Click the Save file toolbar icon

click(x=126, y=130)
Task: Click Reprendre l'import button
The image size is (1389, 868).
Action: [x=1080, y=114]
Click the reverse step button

----------------

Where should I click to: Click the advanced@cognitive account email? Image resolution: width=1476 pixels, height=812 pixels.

----------------

Assignment - What is needed is an exact copy of the lines above, from the one containing "Task: Click Reprendre l'import button" through the one containing "Click the reverse step button", with nothing added.

Answer for the task -
Task: Click Reprendre l'import button
The image size is (1389, 868).
Action: [x=1080, y=114]
Click the reverse step button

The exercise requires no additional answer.